A Proof of Concept—When is a Friend?

“You have more friends than you know.” That’s what he said as we were saying goodbye. I’d run into Howard at the Milan airport, both of us returning home to America after a four-month Semester-in-Florence.  We hadn’t strung more than four sentences of conversation together during those months.  Howard was one of the Cool Guys, one of the cliques among the 50 American students in the program. I hadn’t been invited to join any of them.

“You have more friends than you know.” At first, I thought it was a throw-away salutation. I do not know what it was about those words, but I have carried that sentence with me for 60 years and have come to believe in its truth. So, it stayed.   

During that semester one of the other Cool Guys asked to join me on a week-end. On week-ends I’d hitch-hike up and down the Autostrada on my own and visit the Italian towns and villages instead of hanging with the Americans. Maybe she wondered where I would go because I was never at the weekend student events. Maybe she thought that I could be Cool. I never asked her why. I told her I was going to Orvieto, about 90 miles from Florence because I wanted to see for myself the Signorelli Last Judgment. I’d seen it printed in a book-- his audacious application of unusual colors…. and the mind-bending contortions he required of his models as he painted the figures in Hell. 

Mary was OK with that. I quickly learn the advantage to having a female with long blond hair as a hitch-hiking companion. We stood at the entrance of the Autostrada heading south. She stands in front of me, I put out my thumb, and we get a ride before I can tell her that sometimes you have to wait a while. 

It is still afternoon when we check into a local hotel, separate rooms. We go to the Duomo and stand in front of The Signorelli. I have no recollection of our conversation, but we must have talked about it at dinner in the family bistro. I remember that we walked together to the outskirts of the town without holding hands. We were sitting on the towering walls of Orvieto, a medieval village that had escaped change for five hundred years. The walls bordered the edge of a plateau overlooking a long valley. It was sunset, and Mary asked me what I saw. 

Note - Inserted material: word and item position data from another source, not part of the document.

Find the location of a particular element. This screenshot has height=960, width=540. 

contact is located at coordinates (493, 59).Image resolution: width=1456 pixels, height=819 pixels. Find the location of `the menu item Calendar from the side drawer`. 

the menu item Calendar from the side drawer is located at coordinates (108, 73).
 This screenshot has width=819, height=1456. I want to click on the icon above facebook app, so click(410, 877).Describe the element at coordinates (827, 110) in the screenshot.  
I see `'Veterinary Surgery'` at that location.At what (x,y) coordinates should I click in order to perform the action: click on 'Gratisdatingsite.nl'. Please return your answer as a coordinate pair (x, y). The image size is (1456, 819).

Before going to Italy, I saw only in black-and-white. By studying the richly colored  Renaissance paintings on the walls of churches, museum, and palaces, I began to see in Technicolor. I described to her the colors reflecting off the atmosphere’s moisture, from brilliant pastels to darkening hues of evening. I don’t recall asking her what she saw.  She told me-- “I see the energy of the valley, the spirit of this place.” I recorded those words, carried them with me for decades before one day I came to. I came to understand what she meant. Where I saw reflection, she saw radiance.

All that came back to me as clear as I had lived it when Tara asked me during Table Topics on March 5th, “What are your three requirements for friendship?” But instead of talking about those moments, I began rattling off words like segments, separate links of a long chain twitching on the ground. I talked about the fact that a friend would have to accept me, be interested in my activities. I never said that I had to accept the other person or be interested in his activities. I mentioned that a friend is different from an acquaintance or a colleague, you have “something” special with them. I surrounded the concept I was looking for with as many phrases as I could, but I never found it.

A few minutes later, in answer to Tara’s Table Topic question about Respect, Vanessa said that the people she respected “…were there for her.” Why didn’t I think to say that? Friends are there for you, and you are there for your friends. 

Why do we remember what people have said?

Like when David said during one of his speeches at EZ-Speakers, “I just want to be heard.” Imagine saying that at Toastmasters.  “I just want to be heard.” And then, in February Tuyen told us, “The secret of life is hidden in our daily routine. You can never change your life until you change one thing in it.” Words fix themselves upon our minds as if they were viruses seeking a source of energy to stay alive.

When I want an answer and can’t find it in my experience or in conversation with another, I turn to one of Shakespeare’s tragedies….the one where the dying hero asks of his friend, “If thou didst ever hold me in thy heart…..tell my story.” It became as clear as I can see your faces now. Howard, Mary, Tara, Vanessa, David, Tuyen were opening up to us…through words forming stories or words used as questions.  And those stories and questions open us. Relationship, that was the word I’d been looking for.

So, when is a friend? When a person moves you even a single degree from your usual way of seeing the world. A spoken word and act that turns you away from a narrow self toward a larger world so you see yourself in your true portion. 

I’m not going to give you a call to action to recapitulate for yourselves those words friends have spoken to you so you can see that “You have more friends than you know.” Instead, I warn you to be careful.  Someone might say something here at Toastmasters. Someone might just want to be heard, someone might want to change just one thing, and you might find yourself in relationship with a friend.